Kabar baik! Reksadana bisa mengemas satu efek



JAKARTA. Varian produk reksadana bakal bertambah. Otoritas Jasa Keuangan (OJK) berencana menerbitkan aturan yang memungkinkan manajer investasi mengelola reksadana dengan aset dasar satu efek sukuk atau surat utang jangka menengah (MTN) syariah. "Sehingga apabila ada perusahaan menerbitkan sukuk atau MTN, bisa langsung ditangkap oleh reksadana," ujar Fadilah Kartikasasi, Direktur Pasar Modal Syariah OJK, Jakarta.

Produk ini berbeda dengan reksadana kontrak investasi kolektif (KIK) biasa. Sebelumnya, aset dasar berupa efek yang diterbitkan oleh satu pihak dibatasi maksimal 20% dari Nilai Aktiva Bersih (NAB). "Nantinya manajer investasi juga bisa mengemas sukuk atau MTN syariah yang diterbitkan oleh perusahaan non-publik," kata Fadilah.

Ketentuan ini masuk dalam revisi peraturan IX.A.13 terkait penerbitan reksadana syariah. Draf beleid tersebut menyebut, sukuk yang dapat dikemas dalam reksadana merupakan sukuk yang diterbitkan pemerintah, badan usaha milik negara (BUMN), perusahaan yang mayoritas saham atau seluruhnya milik BUMN, perusahaan publik, serta perusahaan yang sebagian besar atau seluruh sahamnya milik oleh emiten atau perusahaan publik tersebut.
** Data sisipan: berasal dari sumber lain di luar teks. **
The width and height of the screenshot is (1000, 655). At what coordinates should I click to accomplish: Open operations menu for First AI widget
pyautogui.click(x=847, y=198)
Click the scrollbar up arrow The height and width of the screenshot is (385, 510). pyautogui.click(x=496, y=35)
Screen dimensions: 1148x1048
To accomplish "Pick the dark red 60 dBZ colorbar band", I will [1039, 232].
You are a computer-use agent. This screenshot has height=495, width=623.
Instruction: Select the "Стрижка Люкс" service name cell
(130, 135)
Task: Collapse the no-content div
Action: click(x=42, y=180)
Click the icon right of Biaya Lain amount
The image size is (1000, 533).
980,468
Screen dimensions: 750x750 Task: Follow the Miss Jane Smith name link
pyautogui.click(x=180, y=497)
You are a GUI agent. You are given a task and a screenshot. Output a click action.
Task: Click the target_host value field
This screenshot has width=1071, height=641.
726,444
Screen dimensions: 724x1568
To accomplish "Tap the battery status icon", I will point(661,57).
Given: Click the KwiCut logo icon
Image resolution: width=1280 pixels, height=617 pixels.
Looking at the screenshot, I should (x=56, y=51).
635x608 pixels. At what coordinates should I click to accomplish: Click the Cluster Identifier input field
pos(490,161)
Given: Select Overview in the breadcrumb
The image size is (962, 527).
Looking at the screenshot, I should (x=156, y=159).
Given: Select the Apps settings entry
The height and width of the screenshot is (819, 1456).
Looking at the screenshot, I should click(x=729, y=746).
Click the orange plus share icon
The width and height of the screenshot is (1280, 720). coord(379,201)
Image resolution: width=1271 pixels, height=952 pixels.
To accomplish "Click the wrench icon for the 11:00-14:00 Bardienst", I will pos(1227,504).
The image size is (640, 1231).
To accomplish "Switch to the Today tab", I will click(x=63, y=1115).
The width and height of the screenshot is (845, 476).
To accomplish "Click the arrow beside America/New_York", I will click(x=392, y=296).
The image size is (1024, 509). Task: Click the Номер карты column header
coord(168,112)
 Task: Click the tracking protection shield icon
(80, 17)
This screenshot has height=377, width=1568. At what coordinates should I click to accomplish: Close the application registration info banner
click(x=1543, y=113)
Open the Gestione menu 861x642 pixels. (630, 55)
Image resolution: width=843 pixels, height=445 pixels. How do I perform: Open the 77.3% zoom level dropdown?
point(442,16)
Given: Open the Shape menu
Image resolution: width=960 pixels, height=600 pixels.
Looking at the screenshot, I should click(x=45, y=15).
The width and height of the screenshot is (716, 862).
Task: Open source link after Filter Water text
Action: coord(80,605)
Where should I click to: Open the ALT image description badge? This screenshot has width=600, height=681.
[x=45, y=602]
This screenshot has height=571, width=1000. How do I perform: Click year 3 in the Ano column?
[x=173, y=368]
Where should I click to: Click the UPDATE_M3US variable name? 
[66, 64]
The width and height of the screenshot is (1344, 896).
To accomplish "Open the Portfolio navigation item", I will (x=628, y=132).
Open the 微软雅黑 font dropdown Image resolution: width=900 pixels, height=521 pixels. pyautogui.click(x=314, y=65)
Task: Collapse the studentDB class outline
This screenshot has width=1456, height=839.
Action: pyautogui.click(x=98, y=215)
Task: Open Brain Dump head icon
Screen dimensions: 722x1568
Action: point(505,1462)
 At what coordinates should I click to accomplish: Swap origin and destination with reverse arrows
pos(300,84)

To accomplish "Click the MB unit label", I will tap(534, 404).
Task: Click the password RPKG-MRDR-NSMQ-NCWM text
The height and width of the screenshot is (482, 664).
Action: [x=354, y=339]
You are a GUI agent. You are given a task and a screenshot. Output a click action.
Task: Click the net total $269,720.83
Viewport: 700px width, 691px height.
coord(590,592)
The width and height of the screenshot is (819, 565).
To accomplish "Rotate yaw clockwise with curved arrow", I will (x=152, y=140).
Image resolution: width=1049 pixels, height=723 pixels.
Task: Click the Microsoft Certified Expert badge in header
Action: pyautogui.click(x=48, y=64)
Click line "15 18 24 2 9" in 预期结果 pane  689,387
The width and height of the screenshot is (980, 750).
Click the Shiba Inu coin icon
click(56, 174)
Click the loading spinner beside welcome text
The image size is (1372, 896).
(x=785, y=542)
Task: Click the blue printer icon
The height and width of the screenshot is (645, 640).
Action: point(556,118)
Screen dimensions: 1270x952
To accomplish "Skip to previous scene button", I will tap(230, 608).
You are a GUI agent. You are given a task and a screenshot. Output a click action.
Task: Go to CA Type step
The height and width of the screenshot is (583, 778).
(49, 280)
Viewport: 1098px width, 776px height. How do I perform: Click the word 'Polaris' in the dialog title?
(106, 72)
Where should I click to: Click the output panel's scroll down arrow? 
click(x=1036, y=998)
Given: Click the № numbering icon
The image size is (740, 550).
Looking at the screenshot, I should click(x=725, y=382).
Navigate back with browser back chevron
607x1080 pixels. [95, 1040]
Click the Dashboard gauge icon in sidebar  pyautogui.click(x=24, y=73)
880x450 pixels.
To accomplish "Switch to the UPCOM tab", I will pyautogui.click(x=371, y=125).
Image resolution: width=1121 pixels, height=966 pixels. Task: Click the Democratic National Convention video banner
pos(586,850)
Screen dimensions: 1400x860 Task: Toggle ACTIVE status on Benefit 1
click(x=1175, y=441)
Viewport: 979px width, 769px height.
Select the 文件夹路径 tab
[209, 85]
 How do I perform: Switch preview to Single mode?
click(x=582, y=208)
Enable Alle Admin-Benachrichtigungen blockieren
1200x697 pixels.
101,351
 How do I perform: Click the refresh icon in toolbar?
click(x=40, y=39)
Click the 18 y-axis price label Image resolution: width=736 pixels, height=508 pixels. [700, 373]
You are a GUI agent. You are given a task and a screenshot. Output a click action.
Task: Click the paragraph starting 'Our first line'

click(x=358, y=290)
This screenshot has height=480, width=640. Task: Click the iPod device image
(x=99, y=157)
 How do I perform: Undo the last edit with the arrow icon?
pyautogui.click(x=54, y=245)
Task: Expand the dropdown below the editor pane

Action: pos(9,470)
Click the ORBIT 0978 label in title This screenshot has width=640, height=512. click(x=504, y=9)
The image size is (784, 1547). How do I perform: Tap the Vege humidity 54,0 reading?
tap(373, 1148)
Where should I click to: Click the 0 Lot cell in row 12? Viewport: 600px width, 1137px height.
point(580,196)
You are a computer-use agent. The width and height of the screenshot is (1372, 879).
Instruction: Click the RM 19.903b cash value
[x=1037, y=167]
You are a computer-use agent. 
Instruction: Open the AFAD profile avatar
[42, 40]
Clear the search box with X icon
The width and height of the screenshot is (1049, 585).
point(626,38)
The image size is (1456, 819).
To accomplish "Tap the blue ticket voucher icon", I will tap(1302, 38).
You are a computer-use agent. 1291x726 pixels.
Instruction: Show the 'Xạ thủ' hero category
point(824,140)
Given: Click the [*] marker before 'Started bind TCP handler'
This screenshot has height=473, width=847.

Bisa sukuk yang diterbitkan oleh perusahaan induk dan pembina usaha mikro kecil dan menengah (UMKM) atau Baitul Maal Wa Tamwil (BMT).


Kepala Pengawas Eksekutif Pasar Modal OJK Nurhaida menambahkan, aturan ini tengah tahap finalisasi dan ditargetkan terbit Juni 2015. "Saat ini masih mengantre dalam proses pembahasan," ujar Nurhaida.

Analis Infovesta Utama Viliawati mengatakan, melalui aturan ini investor bisa menikmati pajak atas bunga obligasi yang lebih murah sekitar 5% dibandingkan apabila masuk langsung ke sukuk yang sebesar 15%. Sehingga investor akan diuntungkan.

Direktur Sinarmas Asset Management Jamial Salim optimistis, aturan ini akan menjembatani keterbatasan aset dasar berbasis syariah. Senada, Direktur Panin Asset Management Ridwan Soetedja mengatakan, manajer investasi akan semakin mudah mengelola produk. "Dampaknya positif karena instrumen syariah selama ini terbatas," ujar Ridwan.

Namun, Fadilah mengakui produk ini berisiko lebih tinggi dibandingkan lainnya lantaran tidak terdiversifikasi. "Oleh karena itu manajer investasi harus memahami sukuk yang menjadi aset dasar," ujar Fadilah. Risiko reksadana ini menyerupai investasi langsung pada efek sukuk.

Reksadana satu efek juga lebih volatil akibat fluktuasi harga underlying asset serta perubahan kondisi fundamental emiten. "Efek diversifikasi yang selama ini menjadi salah satu keuntungan berinvestasi di reksadana tak dapat diperoleh investor reksadana dengan underlying asset yang hanya berupa satu efek saja," tutur Vilia.